IANAL, though, and I'm also not a Free Software expert.

Ozor Mox
April 14th, 2008, 08:46 PM
I could be wrong here, but I think the software can use the LGPL if it links to non-free libraries.

saulgoode
April 14th, 2008, 09:32 PM
Can company produce program under GPL license if it used some non GPL licensed DLLs(Case 1: DLL is produced by the company. Case 2: DLL is produced by some other company) while creating the program?

There is, from a GPL standpoint, no difference between your two cases. It does not matter whether the source of the software is from a different company or not.

Second, GPL software can link with non-GPL software, as long as the non-GPL license is compatible (in general, this means a Free license but without copyleft terms).

I will assume that you mean the DLL is licensed using a non-Free license which is incompatible with the GPL. In this case, the short answer is "no", you may not link them.

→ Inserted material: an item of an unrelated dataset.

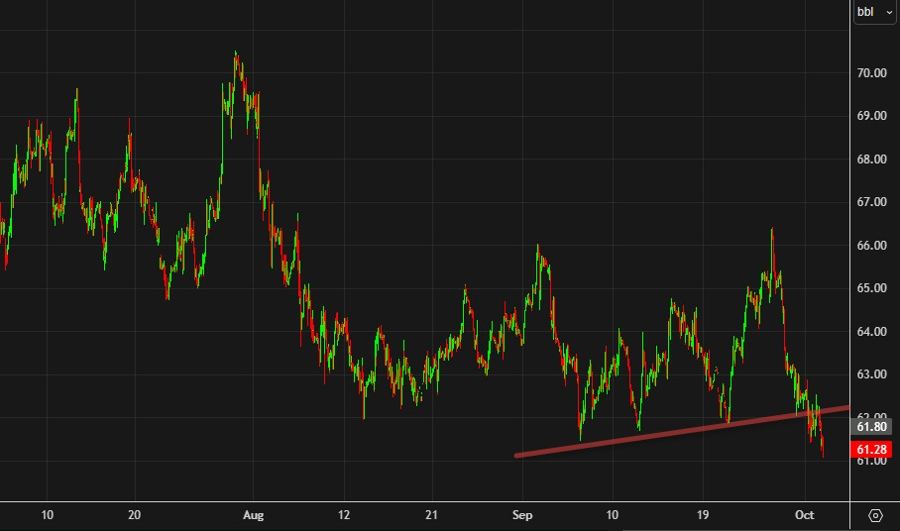Click the 65.00 price axis label
This screenshot has height=531, width=900.
pos(873,288)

There is an exception made for "system" libraries: GPLv2 says the following, near the end of section 3


However, as a special exception, the source code distributed need not include anything that is normally distributed (in either source or binary form) with the major components (compiler, kernel, and so on) of the operating system on which the executable runs, unless that component itself accompanies the executable.


Of course, the author of the program may grant an exception to the GPL permitting such linking; but that is effectively dual licensing with the exception not being GPL.

As pointed out, the LGPL (Lesser General Public License) does permit such linking.

http://www.gnu.org/licenses/gpl-faq.html (http://www.gnu.org/licenses/gpl-faq.html#GPLIncompatibleLibs)

vano512
April 16th, 2008, 03:53 PM
Second, GPL software can link with non-GPL software, as long as the non-GPL license is compatible (in general, this means a Free license but without copyleft terms).

So as I see if the DLL is licensed under free(Free usage and Free redistribution) license(not open source), there is no problem?

Also, are there any licenses which are widely used and compatible for the situation: when the DLL(s) is closed source but free to use and redistribute(As I'm not licensing expert it would be helpful :) )?